Werden addiert und eine Durchschnittsnote wird berechnet.
(Solltet Ihr eine schriftliche Prüfung verhauen haben und mündlich nachgeprüft werden müssen, wird bei Leistungskursen mit zweimal 6 multipliziert –einmal schriftlich, einmal mündlich-, bei den Grundkursen gilt Analoges, also zweimal Faktor 4.)

Nun zurück zu dem Finale Eurer mündlichen Prüfung. Einige Minuten nachdem der Prüfungsleiter in seinem Zimmer verschwunden ist, wird dessen Tür aufgehen und Ihr selbst hereingebeten. Er wird Euch einen Sitzplatz anbieten und die Prüfungsergebnisse mit Euch besprechen. Im Normalfall wird es heißen: „Ich darf Ihnen gratulieren, sie haben die Reifeprüfung soeben bestanden.“. Dann folgen noch eine kurze Analyse der einzelnen Ergebnisse und eine Reflexion über die Gesamtleistung, sowie eine Erklärung zum Benotungsschlüssel. Auch wird sofort an Ort und Stelle Euer Abi-Schnitt ausgerechnet und Euch (unter Vorbehalt: auf minimale Rechenfehler werdet Ihr hingewiesen) mitgeteilt. Dann werdet Ihr wahrscheinlich nach Euren weiteren Plänen oder Studienwünschen gefragt und mit einem Händedruck in Eure nunmehr glorreiche Zukunft als stolzer Externen-Abiturient entlassen!

Das war´ s! Ihr habt es geschafft und taumelt halb ohnmächtig aus dem Raum. Vor der Tür werden wahrscheinlich einige Euch bereits vertraute und lieb gewordene Mit-Prüflinge warten und Euch mit großen Augen angucken. Auch die Betreuungsperson vom Fernlehrinstitut wird Euch empfangen und als eine der Ersten gratulieren. Jubel-Trubel-Taumel-Kreisch-Seufz. Damit endet Euer langer Weg! Ohne eine krönende Abi-Party, ohne tränenüberströmte Eltern, die Euch erwarten (die werden wahrscheinlich in Eurer Heimatstadt vor dem Telefon sitzen oder auf das Handy starren), ohne ein Gruppenfoto mit der Überschrift „ABI 2007“ oder „ABI 2010“(…). Ihr werdet Euch bestenfalls noch mal mit einigen Eurer Leidensgenossen auf dem Kiez oder sonst wo zum kleinen Feiern treffen und anschließend die Heimreise antreten. Verwirrt, glücklich, erschöpft. Einfach fix und foxi! Und dennoch wahrscheinlich sehr viel dankbarer und erleichterter, als der durchschnittliche 18jährige Abiturient vom Gymnasium um die Ecke.
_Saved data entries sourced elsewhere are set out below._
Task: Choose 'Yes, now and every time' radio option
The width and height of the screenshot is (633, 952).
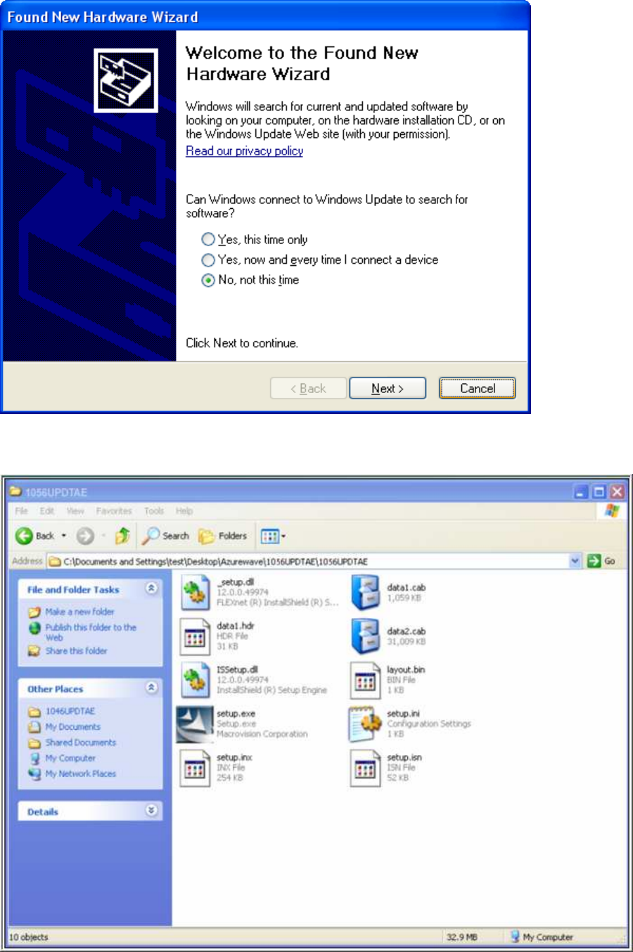Action: point(208,260)
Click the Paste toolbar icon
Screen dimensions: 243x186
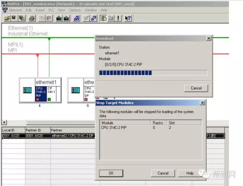pos(49,18)
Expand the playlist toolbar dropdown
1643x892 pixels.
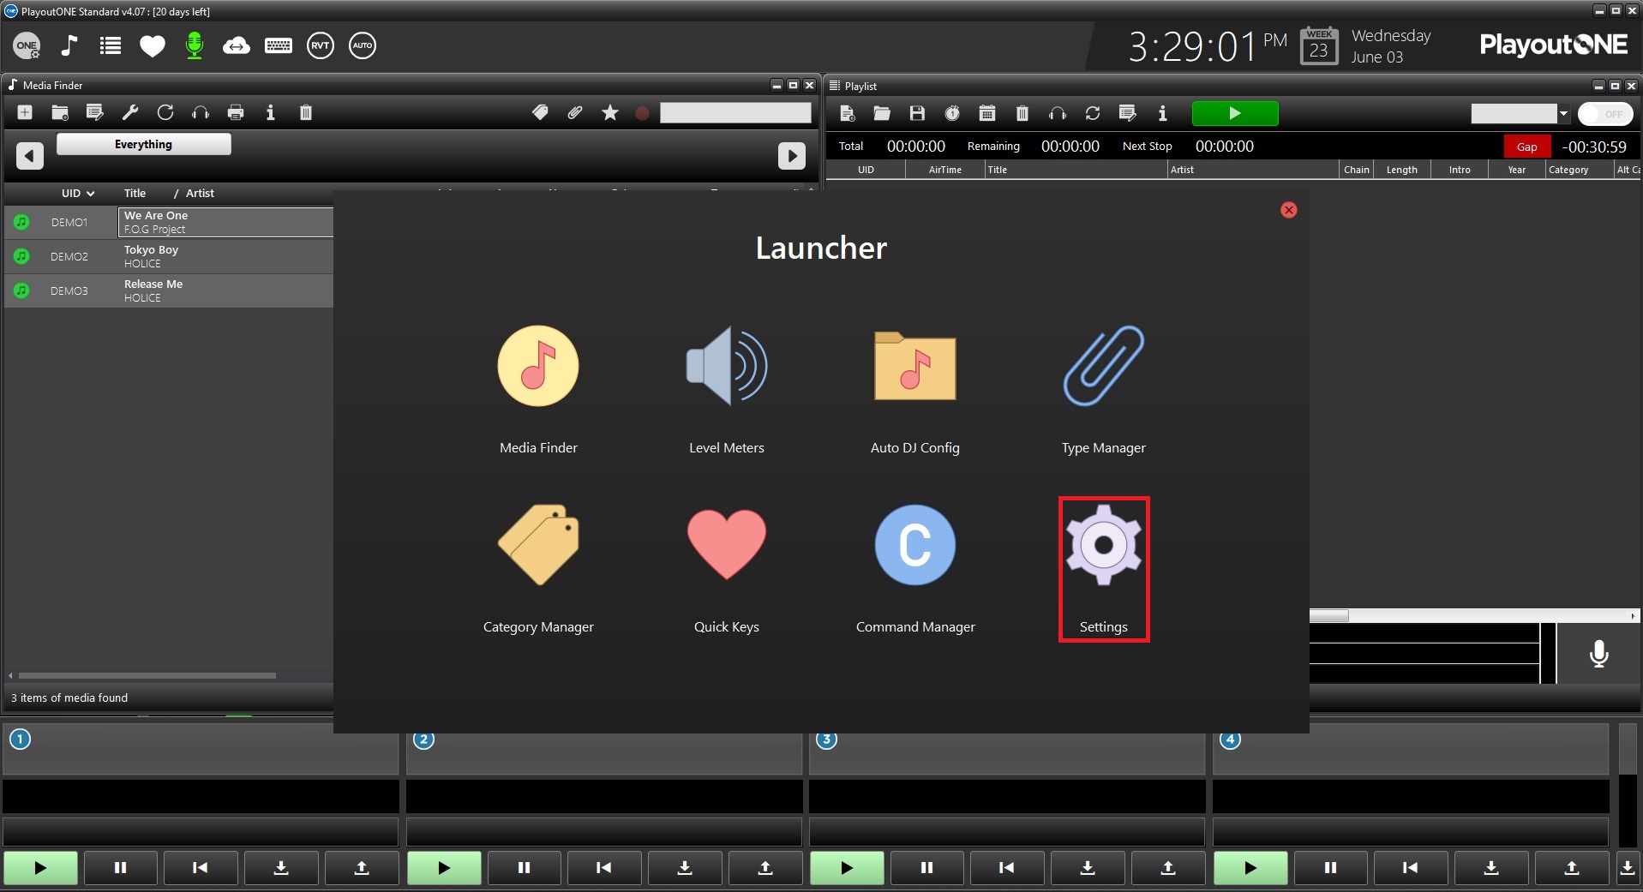tap(1563, 114)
Etwa zwei Wochen später flattert dann Euer Abiturzeugnis ins Haus. Doppelseitig, schlicht, amtlich. Im Kopf steht dann (je nach dem) „Freie und Hansestadt Hamburg, Behörde für Bildung und Sport, Amt für Bildung. Zeugnis der Allgemeinen Hochschulreife.“ Und so weiter. Auf der Rückseite dann lest Ihr: „Frau oder Herr Soundso hat mit Ablegung der Abiturprüfung für Externe die Befähigung zum Studium an einer Hochschule in der Bundesrepublik Deutschland erworben.“ Dienstsiegel der Schulbehörde, Unterschrift der Prüfungsleitung. Irgendwo zwischen Anfang und Ende die Einzelergebnisse. Der Durchschnitt ganz groß hervorgehoben. Das ist das Stück Papier, für welches Ihr viele Jahre lang Euren letzten Cent und Nerv gelassen habt.
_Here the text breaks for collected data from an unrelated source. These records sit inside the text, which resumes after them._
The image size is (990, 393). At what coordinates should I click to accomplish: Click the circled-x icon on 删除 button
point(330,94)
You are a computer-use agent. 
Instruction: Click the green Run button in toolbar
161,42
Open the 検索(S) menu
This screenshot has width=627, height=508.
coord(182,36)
Und nun: Ran an die Studienhefte! Denn (mehr oder weniger) bald wird es auch für Euch heißen: Finale! Für dieses Finale wünsche ich Euch alles Gute und hoffe, ich konnte mit meinem kleinen Beitrag zum Thema Externen-Prüfungen Eure Neugier zu dem Thema ein wenig befriedigen. Vielleicht, was mich besonders freuen würde, habe ich bei dem einen oder anderen Fernabiturienten unter Euch einen richtigen Motivationsschub bewirken können.

Also: Viel Erfolg noch - und keine Bange!